Remote Control: Leaders Can Use Agile Principles to Better Manage Work from Home
Remote work will not suddenly disappear with the end of the current pandemic. After the COVID-19 lockdowns are over, employees will pressure their enterprises to allow for more work from home. Even before the coronavirus pandemic, working remotely was on the rise (Figure 1).
Figure 1. Remote working becoming more common even before COVID-19.
While working from home has grown more common, employers generally resist remote work as it creates what economists call a monitoring problem. These issues arise when the incentives for employees to “shirk or work” are out of alignment. Businesses hire supervisors when the cost of employees shirking is higher than the cost of the supervisor. Allowing employees to work remotely limits the effectiveness of supervisors to rebalance working and shirking.
In a remote-work world, Agile frameworks — practices that prioritize functional end products over following a plan — can re-align the work and shirk incentives.
A group of software developers created Agile principles in 2001 in response to the existing software development methods’ inability to react to changing requirements. A substantial and rapidly growing number of developers and companies like Apple and Philips use Agile regularly for software development and project management.
Implementing Agile frameworks has helped tech firms improve time to market, product quality, and team productivity. (As an economist, I could dive headfirst into a swimming pool of supporting stats and studies. For example, team sizes of five to nine tend to be the most balanced in the areas of productivity, quality, and responsiveness. However, smaller teams of three or fewer tend to have significantly higher productivity with significantly lower quality. Additionally, lowering the number of work-in-progress tasks per team member can lead to a 50% reduction in the time to market.)
That said, not all Agile principles can be utilized with remote work. For example, Agile's preference for face-to-face interactions will need to be replaced with video and voice chats.
Agile principles can be applied for other business functions, including help with the monitoring problems that arise with employees working from home:
- Create project backlogs that have assignable tasks. Build logs with concrete outcomes that allow employers to measure the productivity of an employee or a team. This addresses the monitoring problem that comes with remote work.

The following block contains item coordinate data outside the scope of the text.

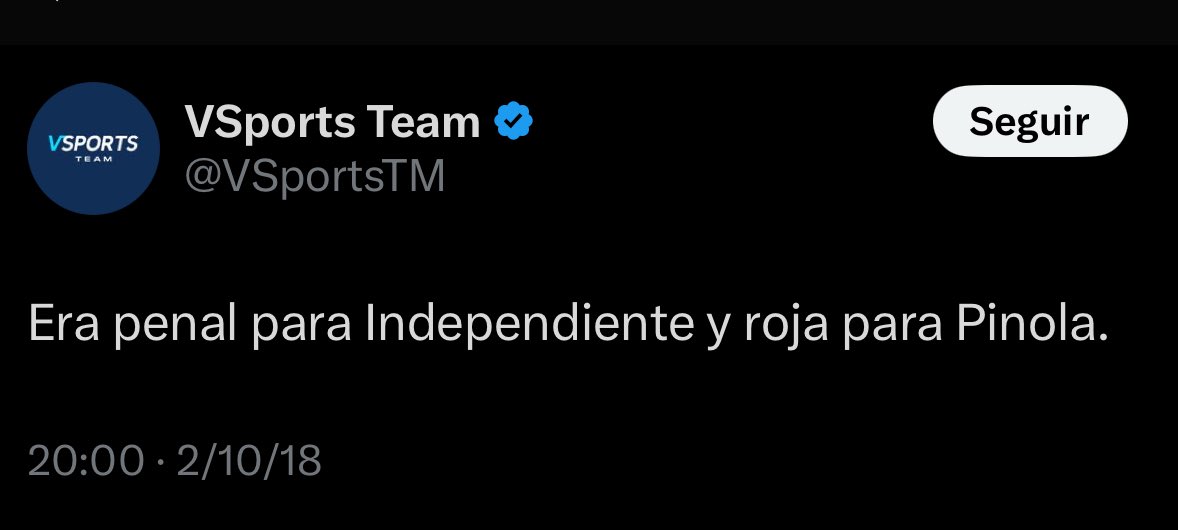Click the 2/10/18 date
Viewport: 1178px width, 530px height.
[249, 460]
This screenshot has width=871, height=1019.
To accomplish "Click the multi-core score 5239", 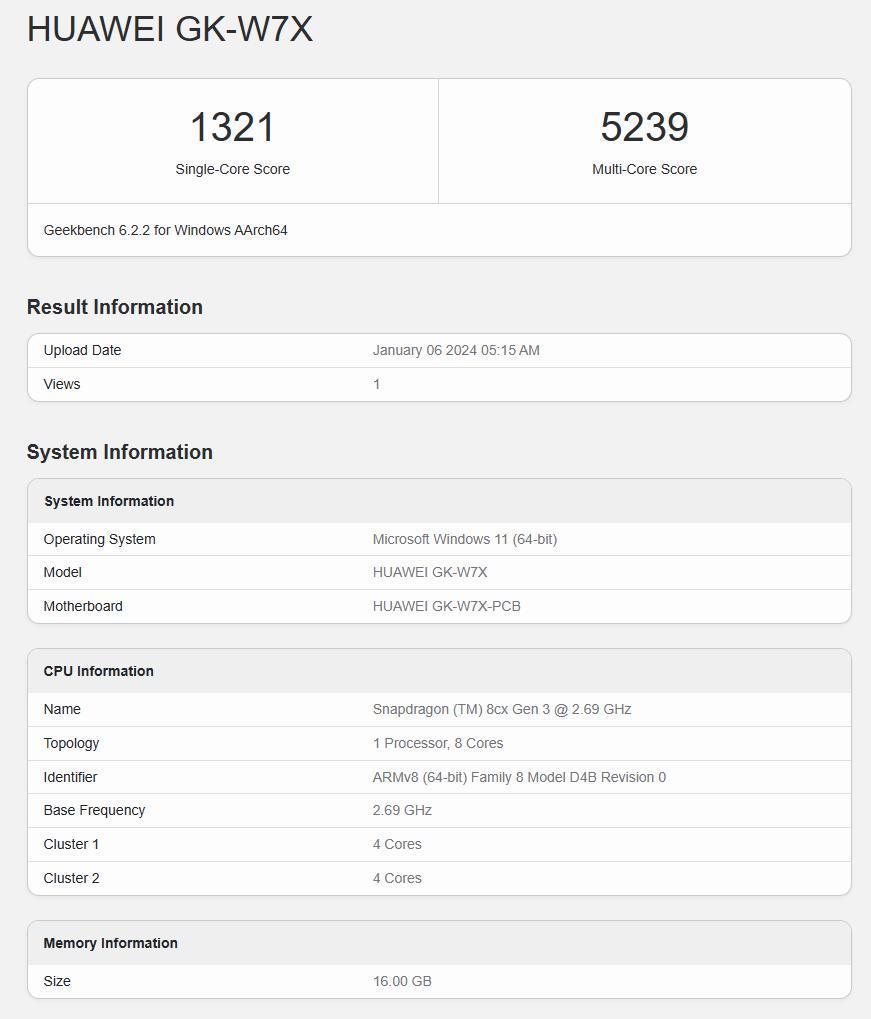I will click(x=644, y=127).
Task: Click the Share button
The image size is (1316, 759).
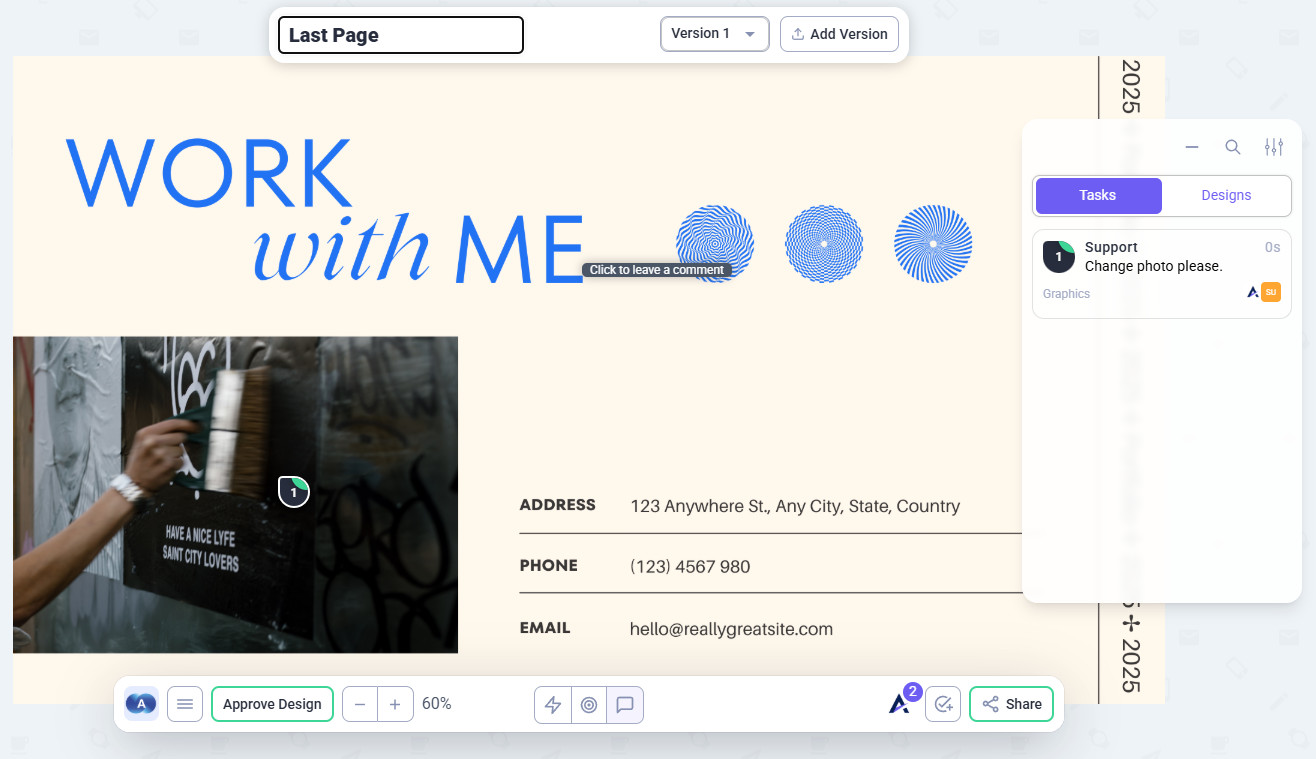Action: pyautogui.click(x=1011, y=705)
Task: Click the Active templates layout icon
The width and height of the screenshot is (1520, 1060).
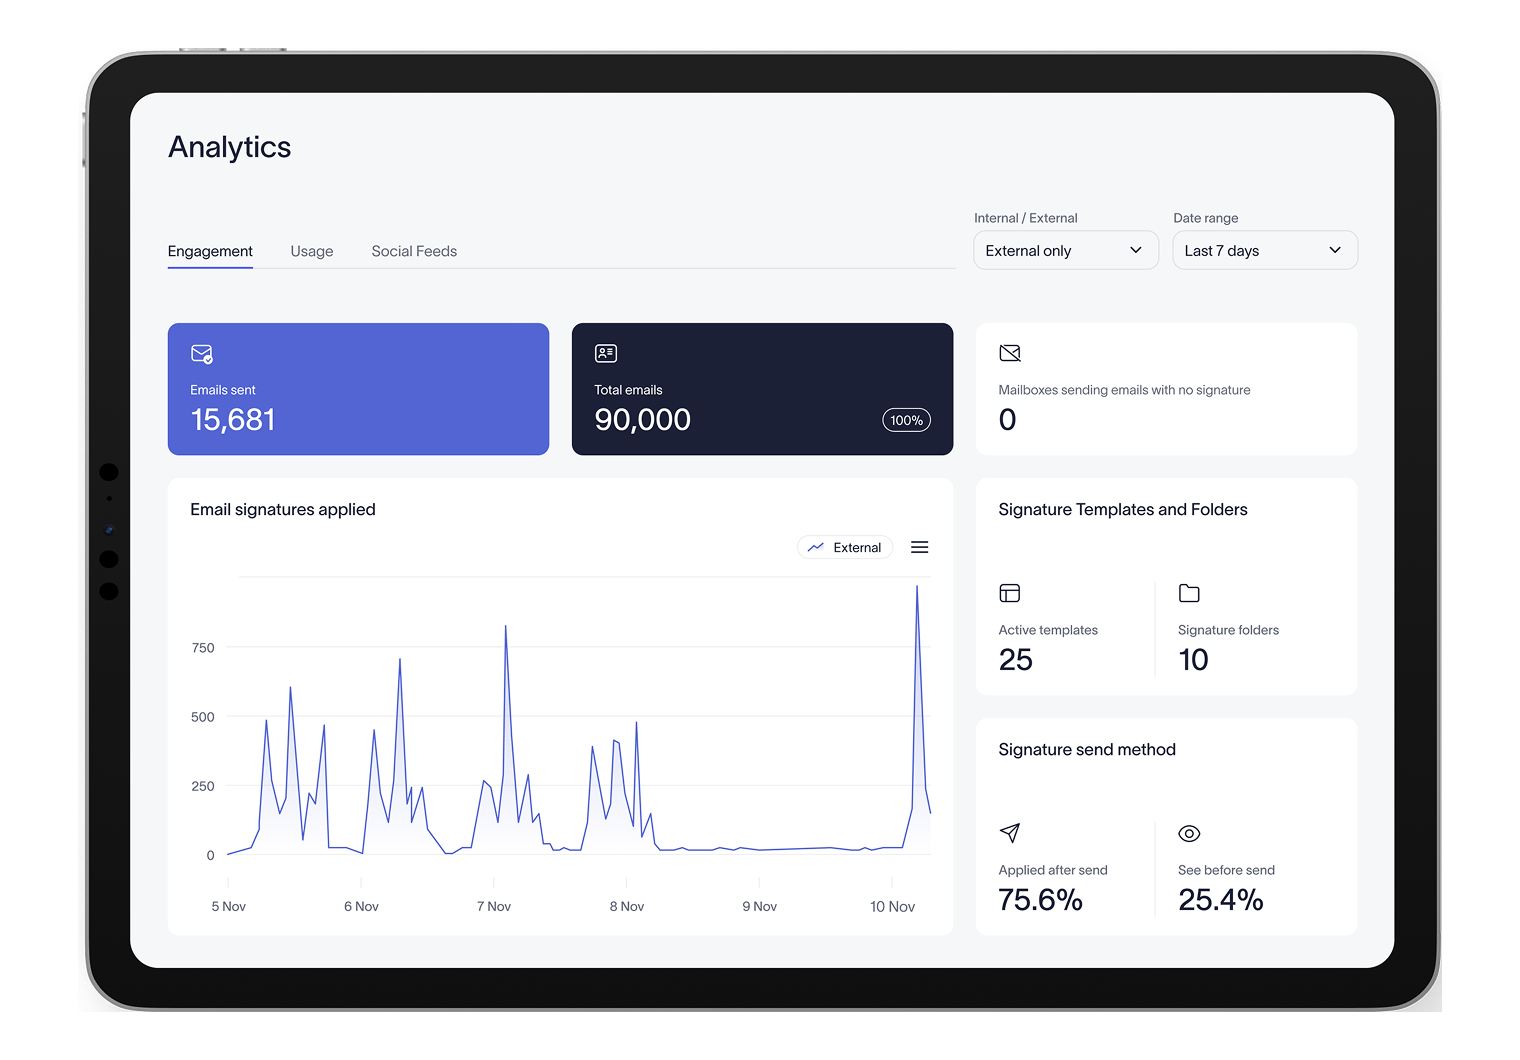Action: click(1010, 593)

- Work in quick iterations and measure results frequently. Quick iterations on project tasks lets productivity be measured often. That allows supervisors to catch downturns in work output before they become insurmountable.
- Measure results, not work hours. Gauge progress in terms of functional products created. Whether the product is software or a news article, the usability or functionality of the product is what matters. Time spent on the project is irrelevant as long as the product is functional.
- Take introspective breaks between short periods of high productivity. Long periods of hyperproductivity lead to burnout, which causes a reduction in quality and higher turnover.
- Reflect on the previous work cycle and discuss what went well and what did not. Make changes to adapt to the fluctuating work environment. Implementing learned best practices will help maintain a more consistent level of productivity regardless of the environment.
- Allow teams to self-organize. Self-organizing teams will hold members accountable, reduce the need for monitoring, and tend to assign tasks to skills more optimally.
Allowing remote work holds benefits for employers. They can lower their office space footprint and thereby lower related expenditures. It can also lead to more satisfied employees, which reduces turnover and the need to hire and train new employees. Engagement is also greater among employees who spend some of their week working remotely (Figure 2).
Figure 2. Employees who work remotely 60-80% of the time are more engaged.
Agile revolutionized software production. The linear-sequential lifecycle model, or waterfall model, of software development was not well suited to large projects because project activities did not change to match the evolving nature of the true customer requirements. The longer the project length, the worse the potential for project plans to vary widely from real-world needs. Agile principles created an environment of lower risk and higher adaptability to changing business conditions. Applying Agile principles to remote work has the promise to bring a similar structure — and benefits — to uncertain times.